** start of TEXT EXCERPT **

How many elves, dwarves, or halflings are there in Robert E. Howard? Jack Vance? Fritz Leiber? Michael Moorcock (okay, there are elf-like peoples in his work, but they're pretty different!)? H. P. Lovecraft? Clark Ashton Smith?

Not to mention more contemporary authors (err, not that Vance or Moorcock are dead . . .) like China Mieville, Steven Erikson, George R. R. Martin, et cetera?
Actually, Christopher, I've been wondering for a while what your ideal list of races would be. I think you were asked that on Usenet a while back (when I was still fairly active there), but I can't remember much except that I seem to recall you like Goliaths. Suppose you get to pick 5-8 races to be considered core, with no constraints save that humans have to be one of them and that most of them should have appeared somewhere in the 3.5 cannon. Your selection doesn't have to appeal to anyone besides yourself, though your players should at least be able to tolerate it. What lineup would you choose?

Er. Not that I see anything wrong with a human-only campaign, something I've considered a number of times.
 

jeffh said:
Actually, Christopher, I've been wondering for a while what your ideal list of races would be. I think you were asked that on Usenet a while back (when I was still fairly active there), but I can't remember much except that I seem to recall you like Goliaths. Suppose you get to pick 5-8 races to be considered core, with no constraints save that humans have to be one of them and that most of them should have appeared somewhere in the 3.5 cannon. Your selection doesn't have to appeal to anyone besides yourself, though your players should at least be able to tolerate it. What lineup would you choose?
Chris just hates J.J.R. Tolkein with all of his body, including his pee-pee.
 

Well, I think it would be hypocritical of me to say tieflings shouldn't be core, since the first D&D character I played a long-running campaign with was a changeling warlock with a fiendish connection. Not a tiefling, but close. Chaotic neutral "destroy darkness with darkness" type, secretive, a bit angsty at times...

At least tiefings are more interesting than a strange elf-subrace that gets too much attention. Drow just seem boring and one-dimensional to me. Also, I have a general liking for the idea of a culture which exists entirely as a subset of some larger culture, rather than being something seperate, and planetouched characters fill that somewhat.

I would like to have assimar in as well though, if tieflings are core.

Of course, the names tiefling and aasimar are terrible, so if they are core, I would prefer them to use a better name. Even "demon-kin" would work better.
 

hong said:
Chris just hates J.J.R. Tolkein with all of his body, including his pee-pee.

** end of TEXT EXCERPT **
** start of DATASET EXTRACT **

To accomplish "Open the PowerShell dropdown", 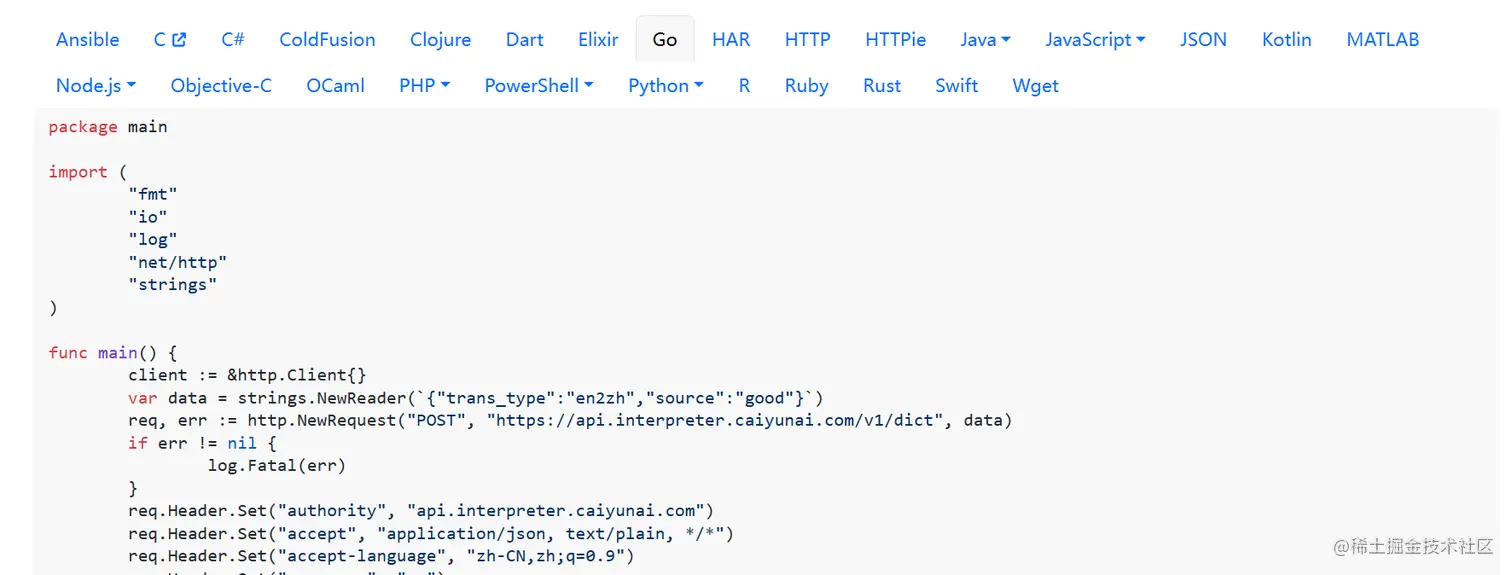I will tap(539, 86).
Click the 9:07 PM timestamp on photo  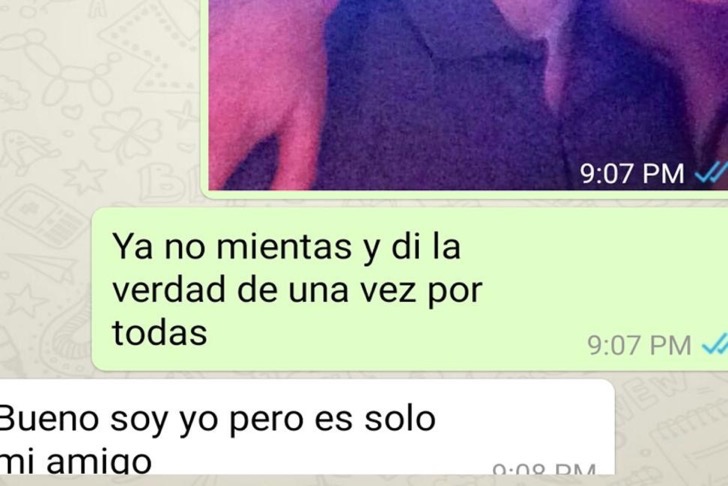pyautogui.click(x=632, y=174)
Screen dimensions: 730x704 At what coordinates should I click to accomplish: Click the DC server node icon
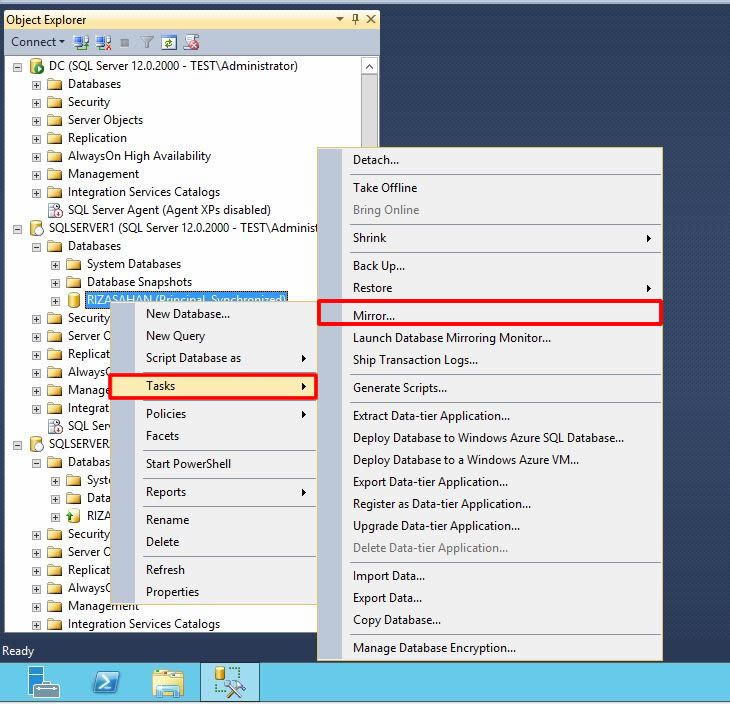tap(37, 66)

** end of DATASET EXTRACT **
** start of DATASET EXTRACT **

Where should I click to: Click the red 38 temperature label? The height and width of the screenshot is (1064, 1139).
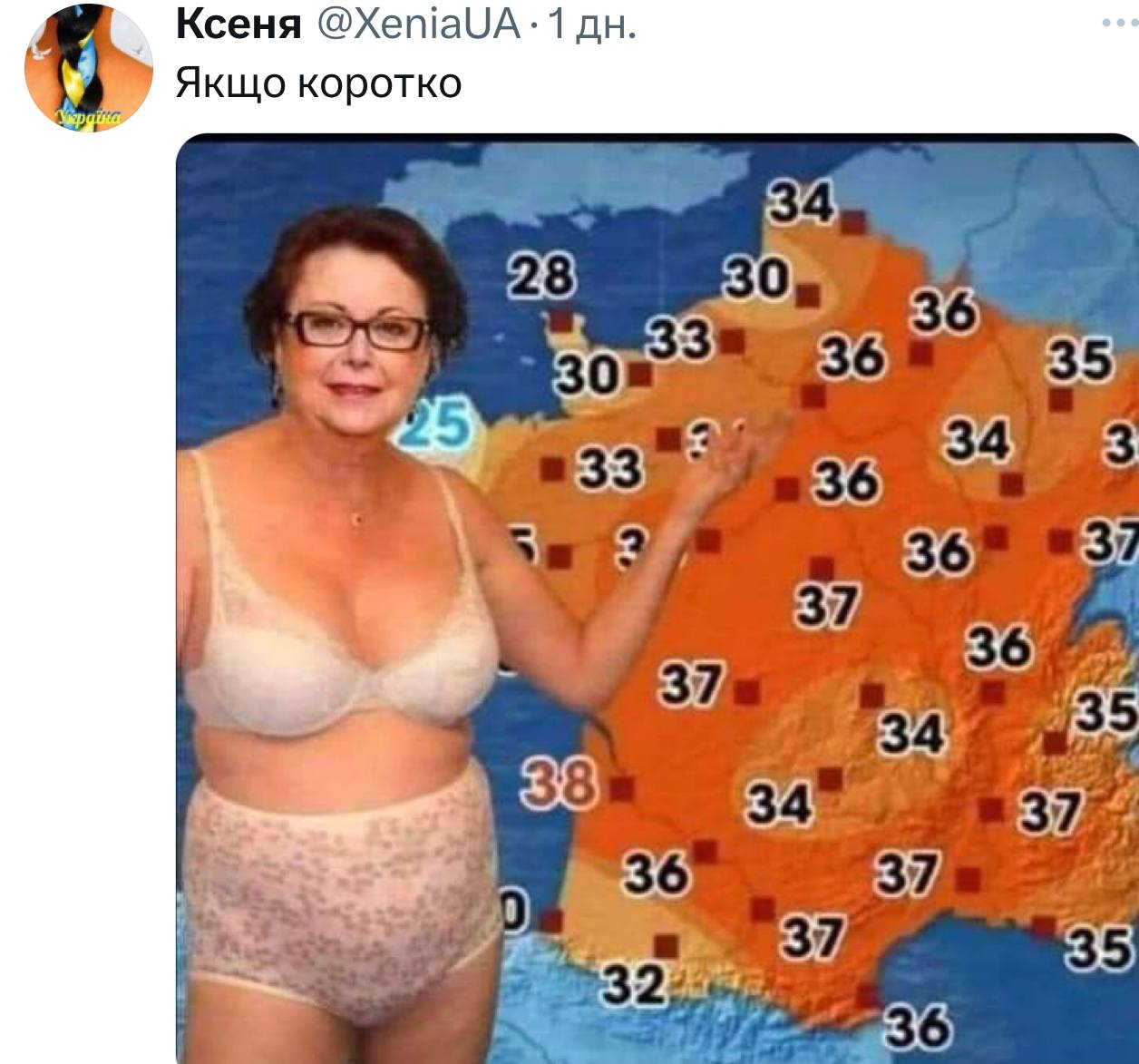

** end of DATASET EXTRACT **
** start of DATASET EXTRACT **

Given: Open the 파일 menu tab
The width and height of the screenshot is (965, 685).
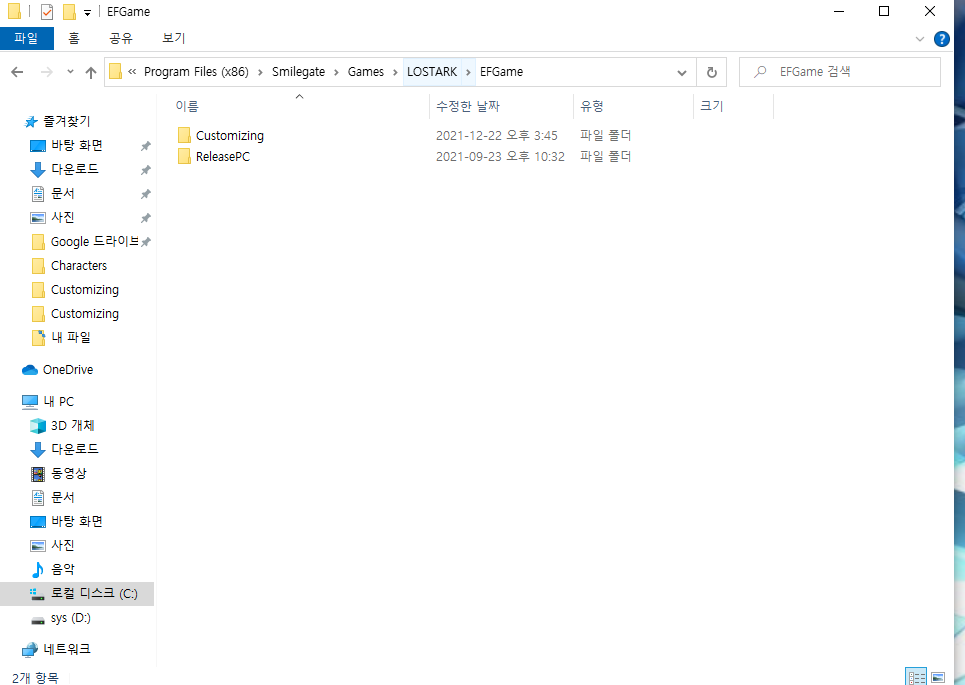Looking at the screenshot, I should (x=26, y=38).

** end of DATASET EXTRACT **

EXERCISES
- a) Answer these about the forum thread on fantasy races:
(i) How many races is Christopher asked to pick as core?
(ii) What was the first character the later poster played in a long-running D&D campaign?
(iii) What name does that poster say would work better than "tiefling" and "aasimar"?
- b) Quote the forum thread on fantasy races, starting at "At least tiefings" and ending at "would work better.".
The entries aren't needed here.

EXERCISE RESPONSES
- a)
(i) 5-8
(ii) A changeling warlock with a fiendish connection
(iii) "Demon-kin"

- b)
At least tiefings are more interesting than a strange elf-subrace that gets too much attention. Drow just seem boring and one-dimensional to me. Also, I have a general liking for the idea of a culture which exists entirely as a subset of some larger culture, rather than being something seperate, and planetouched characters fill that somewhat.

I would like to have assimar in as well though, if tieflings are core.

Of course, the names tiefling and aasimar are terrible, so if they are core, I would prefer them to use a better name. Even "demon-kin" would work better.